寝ても覚めても音楽LOVE……。
本企画では仕事やプライベートにおいて
“ロックな人生”を歩んでいる熱き人物を紹介する!
『イントゥ・ザ・ワイルド』などの海外インディペンデント映画の買い付け、さらに『サッド ヴァケイション』を筆頭に国内外の映画祭の話題・賞をさらう邦画を制作し続けるスタイルジャム代表取締役・甲斐真樹が語るロックな映画論!
——まずは映画プロデューサーとしての作品論から教えてください。
「海外の映画祭に行って感じるのは、ここ数年、日本映画はほとんど相手にされていないということです。

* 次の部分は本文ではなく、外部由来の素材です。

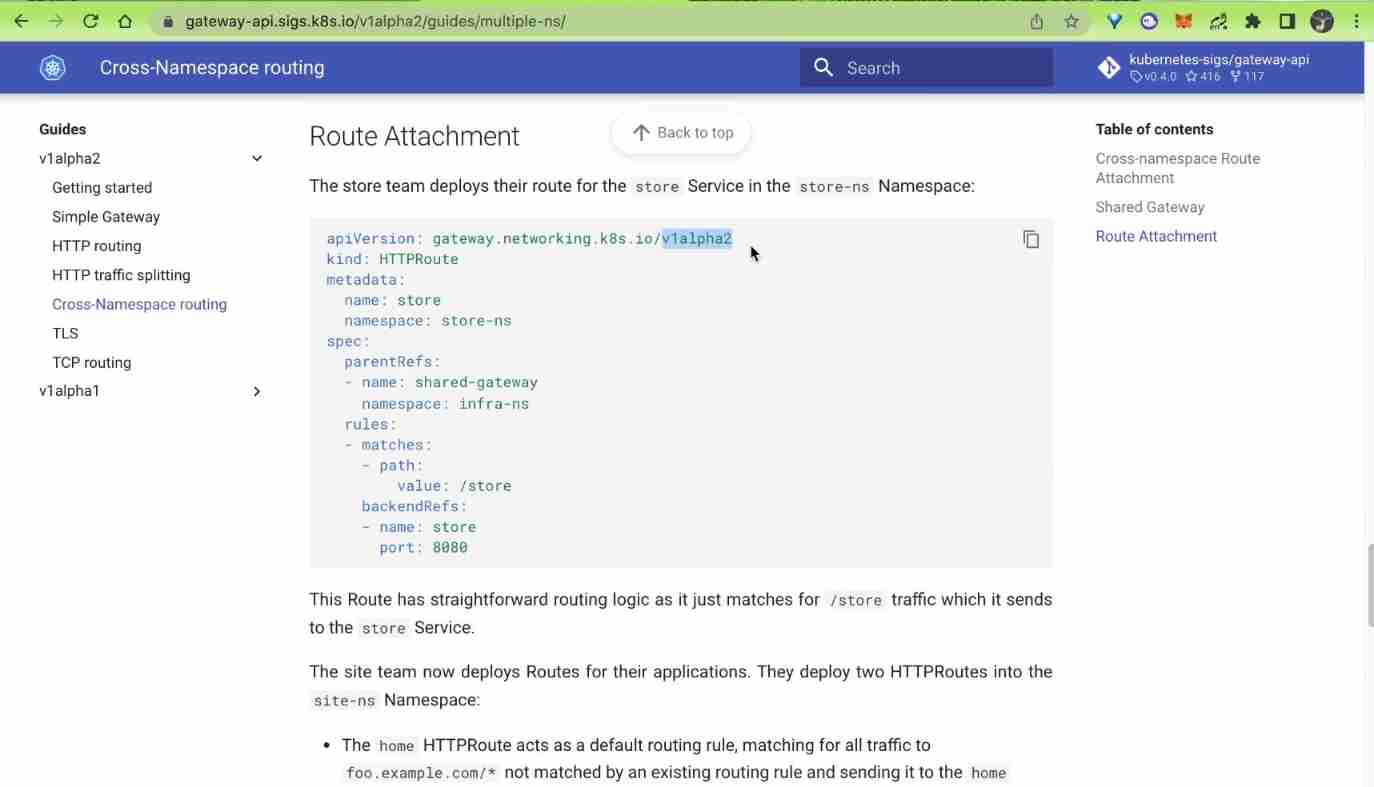Open the browser Extensions puzzle icon
The image size is (1374, 787).
1252,21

ですから、自分が作品を手掛ける時は、作品のテーマがインターナショナルに通じるかどうか? 人の心を揺さぶることができる内容かどうか? そして、数十年後でも輝いているかどうか?を意識します」
——なぜ、そういう映画が少ないのでしょうか?
「まずテーマが狭いというか、内に向かう、要はドメスティックな作品が多い気がします。もちろんそういう映画も大切だとは思うんですが、もっと普遍的なもの、インターナショナルで通用するテーマの映画を作らないと……。21世紀に入ってから日本映画が向かっている方向は決して良いとは思えないのです。ただごく一部の監督や製作者や俳優はもちろん頑張ってると思います! 僕もその中の一人でいたいと最近はより強く感じます」
『東京プレイボーイクラブ』
監督:奥田庸介
出演:大森南朋、光石研、臼田あさ美
2月4日より、渋谷ユーロスペース、シネマート新宿ほか全国ロードショー。
『今日と明日の間で』
監督:小林潤子
出演:首藤康之
テーマ音楽:椎名林檎
東京都写真美術館ホールほかにてプレミアム公開中。
——コイツだ!と言う監督に出会ったら、有名無名は関係ない?
「はい。2月公開の『東京プレイボーイクラブ』の新人・奥田庸介監督もそのひとり。ここ2年ほど僕は映画を作ってなかったんですが、彼の情熱と才能に動かされて、久しぶりに手掛けました。すでに釜山をはじめ、海外でも良い評価をwいただいています。やっぱり伝わる作品もあるんですよね。こういう作業を繰り返していくしかない」
——それが、日本の映画界の財産になっていく。
「そうだと思います。野村友里監督の『eatrip』もプロデュースしたんですが、あの映画も野村さんの情熱が結実した作品。正直、お金儲けにはなっていないんですが(笑)、あの映画で知り合った方々とは今でも一緒に仕事をしています。僕はいつも“お金に代えられない何か”ってことを言うんですけど、その言葉どおり、お金は残らず、代わりの“何か”ばかり残っています(笑)。でも、それが僕の財産です」
——今後、手掛けたい作品はあります?
「大のロック好きなので、一本でいいから音楽映画を作りたいですね。しかも35mmフィルムで。これまたお金にならなそうですけどね(笑)」
MASAKI KAI
甲斐真樹 ● 1965年、福岡県生まれ。株式会社スタイルジャム代表取締役。映画プロデューサー。近年製作した主な作品は『色即ぜねれいしょん』『eatrip』『サッド ヴァケイション』など。配給作には『イントゥ・ザ・ワイルド』『コントロール』『ポリス インサイド・アウト』などがある。現在、公開中の『今日と明日の間で』に続き、2月4日から本文中にも登場した『東京プレイボーイクラブ』が全国ロードショーとなる。